- Born: November 5, 1914
- Died: June 17, 1998 (aged 83)
- Education: Harvard University
- Occupation: Copy editor

= Melvin L. Barnet =

American journalist (1914–1998)

Melvin L. Barnet (November 5, 1914 - June 17, 1998) was a copy editor for The New York Times from 1953 to 1955. He was known for being immediately fired when he invoked the Fifth Amendment to the United States Constitution at a Senate subcommittee hearing in 1955.

== The hearing ==
Barnet, a Harvard-educated journalist, had worked his way to The New York Times when he was implicated, in the testimony of Winston Burdett before the Senate Internal Security Subcommittee, as a Communist.

Barnet was called before the subcommittee on July 13, 1955. The Senators at the hearing were concerned with Barnet's and his associates political activity during the 1930s. Barnet told the subcommittee he had abandoned Communism in 1942. The subcommittee then moved on to question him about other people he may or may not have known "as a Communist."
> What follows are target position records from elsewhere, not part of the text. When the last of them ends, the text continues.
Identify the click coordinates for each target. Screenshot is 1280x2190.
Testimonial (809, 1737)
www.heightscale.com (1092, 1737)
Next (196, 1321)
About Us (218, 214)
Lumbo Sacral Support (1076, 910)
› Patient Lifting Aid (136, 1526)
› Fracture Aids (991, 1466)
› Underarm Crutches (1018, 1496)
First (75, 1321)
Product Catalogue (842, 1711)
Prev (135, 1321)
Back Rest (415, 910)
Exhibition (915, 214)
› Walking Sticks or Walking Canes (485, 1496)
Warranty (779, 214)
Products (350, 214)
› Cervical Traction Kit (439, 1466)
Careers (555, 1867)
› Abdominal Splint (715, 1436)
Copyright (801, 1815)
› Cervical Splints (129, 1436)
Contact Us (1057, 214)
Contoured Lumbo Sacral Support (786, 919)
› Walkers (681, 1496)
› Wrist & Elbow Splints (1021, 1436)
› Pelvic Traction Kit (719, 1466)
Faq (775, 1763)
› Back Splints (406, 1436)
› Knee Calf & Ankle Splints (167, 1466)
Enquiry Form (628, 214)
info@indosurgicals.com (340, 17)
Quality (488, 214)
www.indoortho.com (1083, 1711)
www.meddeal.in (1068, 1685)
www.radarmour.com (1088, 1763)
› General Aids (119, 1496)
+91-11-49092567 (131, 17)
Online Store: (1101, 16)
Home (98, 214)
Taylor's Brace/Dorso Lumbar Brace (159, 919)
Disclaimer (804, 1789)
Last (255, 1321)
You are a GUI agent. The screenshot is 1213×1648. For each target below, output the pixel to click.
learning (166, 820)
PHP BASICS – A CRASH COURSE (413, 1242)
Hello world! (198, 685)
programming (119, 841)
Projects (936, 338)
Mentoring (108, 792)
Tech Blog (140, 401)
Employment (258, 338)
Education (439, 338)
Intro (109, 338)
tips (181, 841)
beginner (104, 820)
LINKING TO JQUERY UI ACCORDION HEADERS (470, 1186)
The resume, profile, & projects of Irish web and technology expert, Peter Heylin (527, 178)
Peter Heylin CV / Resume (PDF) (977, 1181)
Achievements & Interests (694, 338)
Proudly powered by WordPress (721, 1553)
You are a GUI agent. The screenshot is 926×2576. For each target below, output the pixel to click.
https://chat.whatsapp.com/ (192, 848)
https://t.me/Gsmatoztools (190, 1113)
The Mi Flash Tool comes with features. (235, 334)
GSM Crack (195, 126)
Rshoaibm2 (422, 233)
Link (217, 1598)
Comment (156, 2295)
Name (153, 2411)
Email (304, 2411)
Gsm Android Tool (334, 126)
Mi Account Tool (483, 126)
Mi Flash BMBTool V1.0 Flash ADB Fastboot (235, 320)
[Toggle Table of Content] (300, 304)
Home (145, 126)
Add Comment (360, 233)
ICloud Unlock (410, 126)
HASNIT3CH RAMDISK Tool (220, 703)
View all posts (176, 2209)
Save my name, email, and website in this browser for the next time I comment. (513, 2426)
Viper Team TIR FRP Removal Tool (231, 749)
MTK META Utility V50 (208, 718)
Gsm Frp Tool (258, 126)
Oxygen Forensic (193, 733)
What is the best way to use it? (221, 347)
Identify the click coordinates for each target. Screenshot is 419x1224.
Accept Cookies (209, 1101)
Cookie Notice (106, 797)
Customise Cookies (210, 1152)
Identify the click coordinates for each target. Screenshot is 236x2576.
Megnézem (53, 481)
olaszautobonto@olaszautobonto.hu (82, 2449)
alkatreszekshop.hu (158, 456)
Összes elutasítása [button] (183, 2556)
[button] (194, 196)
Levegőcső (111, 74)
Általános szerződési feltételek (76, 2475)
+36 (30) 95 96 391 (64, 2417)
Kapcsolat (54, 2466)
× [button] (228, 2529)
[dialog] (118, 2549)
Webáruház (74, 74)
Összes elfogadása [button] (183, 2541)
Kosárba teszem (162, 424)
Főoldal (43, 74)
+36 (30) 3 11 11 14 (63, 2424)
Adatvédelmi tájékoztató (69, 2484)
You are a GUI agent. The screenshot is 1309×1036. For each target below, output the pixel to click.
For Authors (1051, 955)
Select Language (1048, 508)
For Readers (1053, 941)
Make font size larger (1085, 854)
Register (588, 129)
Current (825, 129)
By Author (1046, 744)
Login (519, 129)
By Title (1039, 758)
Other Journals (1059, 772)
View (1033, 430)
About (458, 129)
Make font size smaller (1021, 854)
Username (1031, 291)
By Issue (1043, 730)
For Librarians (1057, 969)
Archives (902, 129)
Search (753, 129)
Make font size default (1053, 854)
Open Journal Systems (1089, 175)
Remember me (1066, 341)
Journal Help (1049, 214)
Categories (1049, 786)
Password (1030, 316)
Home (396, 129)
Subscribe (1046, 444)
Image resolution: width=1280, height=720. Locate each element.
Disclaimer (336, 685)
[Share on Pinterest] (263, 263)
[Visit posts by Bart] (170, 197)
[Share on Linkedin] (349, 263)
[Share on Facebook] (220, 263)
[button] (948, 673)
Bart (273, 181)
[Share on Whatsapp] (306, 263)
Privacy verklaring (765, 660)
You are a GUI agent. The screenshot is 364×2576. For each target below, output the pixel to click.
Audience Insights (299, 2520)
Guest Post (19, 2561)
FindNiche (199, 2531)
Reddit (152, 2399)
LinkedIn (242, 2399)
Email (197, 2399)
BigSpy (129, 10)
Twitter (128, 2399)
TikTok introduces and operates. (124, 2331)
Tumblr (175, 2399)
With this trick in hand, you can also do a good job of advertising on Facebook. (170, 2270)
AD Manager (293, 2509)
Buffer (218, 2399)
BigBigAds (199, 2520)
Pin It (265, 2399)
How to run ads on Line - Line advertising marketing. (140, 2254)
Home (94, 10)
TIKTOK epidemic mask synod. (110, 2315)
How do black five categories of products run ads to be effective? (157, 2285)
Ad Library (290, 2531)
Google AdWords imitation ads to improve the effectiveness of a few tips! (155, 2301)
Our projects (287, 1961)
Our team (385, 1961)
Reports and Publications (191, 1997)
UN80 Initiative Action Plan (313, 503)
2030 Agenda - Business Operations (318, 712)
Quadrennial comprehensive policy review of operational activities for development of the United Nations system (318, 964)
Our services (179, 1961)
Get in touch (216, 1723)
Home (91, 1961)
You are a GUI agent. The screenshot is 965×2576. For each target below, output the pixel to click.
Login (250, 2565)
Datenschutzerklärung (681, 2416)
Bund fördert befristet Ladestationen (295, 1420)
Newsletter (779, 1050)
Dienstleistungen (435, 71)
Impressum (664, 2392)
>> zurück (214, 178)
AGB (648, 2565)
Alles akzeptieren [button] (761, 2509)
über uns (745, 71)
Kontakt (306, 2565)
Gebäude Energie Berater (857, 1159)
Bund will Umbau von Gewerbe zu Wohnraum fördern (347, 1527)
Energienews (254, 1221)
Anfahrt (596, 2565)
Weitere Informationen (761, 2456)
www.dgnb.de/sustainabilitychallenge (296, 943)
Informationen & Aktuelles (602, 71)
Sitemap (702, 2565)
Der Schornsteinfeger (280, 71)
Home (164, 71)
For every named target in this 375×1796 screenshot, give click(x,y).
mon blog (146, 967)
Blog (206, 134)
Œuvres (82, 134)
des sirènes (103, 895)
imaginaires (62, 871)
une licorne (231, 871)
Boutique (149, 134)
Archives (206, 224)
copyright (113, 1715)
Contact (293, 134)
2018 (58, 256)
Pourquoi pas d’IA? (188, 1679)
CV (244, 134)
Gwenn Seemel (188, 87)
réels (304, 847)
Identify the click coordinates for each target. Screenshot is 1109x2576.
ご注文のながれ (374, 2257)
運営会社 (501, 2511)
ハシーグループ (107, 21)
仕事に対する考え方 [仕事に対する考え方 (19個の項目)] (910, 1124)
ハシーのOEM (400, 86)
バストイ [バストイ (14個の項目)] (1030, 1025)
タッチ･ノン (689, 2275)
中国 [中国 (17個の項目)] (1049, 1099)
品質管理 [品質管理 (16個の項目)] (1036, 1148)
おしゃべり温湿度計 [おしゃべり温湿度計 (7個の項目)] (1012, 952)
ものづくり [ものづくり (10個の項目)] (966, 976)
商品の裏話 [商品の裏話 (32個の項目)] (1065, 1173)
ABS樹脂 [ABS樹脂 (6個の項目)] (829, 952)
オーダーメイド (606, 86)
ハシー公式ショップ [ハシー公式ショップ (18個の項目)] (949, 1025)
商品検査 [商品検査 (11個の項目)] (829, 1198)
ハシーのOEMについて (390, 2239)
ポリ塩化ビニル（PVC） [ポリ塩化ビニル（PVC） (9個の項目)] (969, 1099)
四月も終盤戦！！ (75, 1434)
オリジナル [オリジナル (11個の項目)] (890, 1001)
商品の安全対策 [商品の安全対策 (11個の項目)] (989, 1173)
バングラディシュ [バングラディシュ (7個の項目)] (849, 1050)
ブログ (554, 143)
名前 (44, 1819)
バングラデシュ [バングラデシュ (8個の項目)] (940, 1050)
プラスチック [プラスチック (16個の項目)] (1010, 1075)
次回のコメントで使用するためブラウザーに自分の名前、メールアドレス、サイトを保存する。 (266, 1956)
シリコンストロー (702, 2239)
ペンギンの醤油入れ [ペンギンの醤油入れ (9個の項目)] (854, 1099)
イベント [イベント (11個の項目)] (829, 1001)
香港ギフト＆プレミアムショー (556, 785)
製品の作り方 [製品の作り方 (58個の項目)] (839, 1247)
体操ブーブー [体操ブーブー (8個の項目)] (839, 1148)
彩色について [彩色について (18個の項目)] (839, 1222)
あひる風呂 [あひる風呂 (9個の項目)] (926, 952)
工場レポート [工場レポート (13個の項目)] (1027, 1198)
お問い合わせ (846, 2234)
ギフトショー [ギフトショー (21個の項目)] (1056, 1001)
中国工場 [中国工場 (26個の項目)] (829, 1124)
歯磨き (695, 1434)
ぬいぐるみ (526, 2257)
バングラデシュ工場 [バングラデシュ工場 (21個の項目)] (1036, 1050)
The committee's attorney presented the names of twenty other people and each time Barnet responded to the question with the same sentence, "I assert my privilege, sir, under the 5th Amendment." When Burdett's name was presented Barnet still refused to identify even his accuser "as a Communist."

After the hearing ended Barnet returned to the Times Washington Bureau where he was handed a note that read, in part, that his conduct "has caused the Times to lose confidence in you as a member of its news staff."

Barnet's career in journalism ended the day of the hearing, he was 40 years old.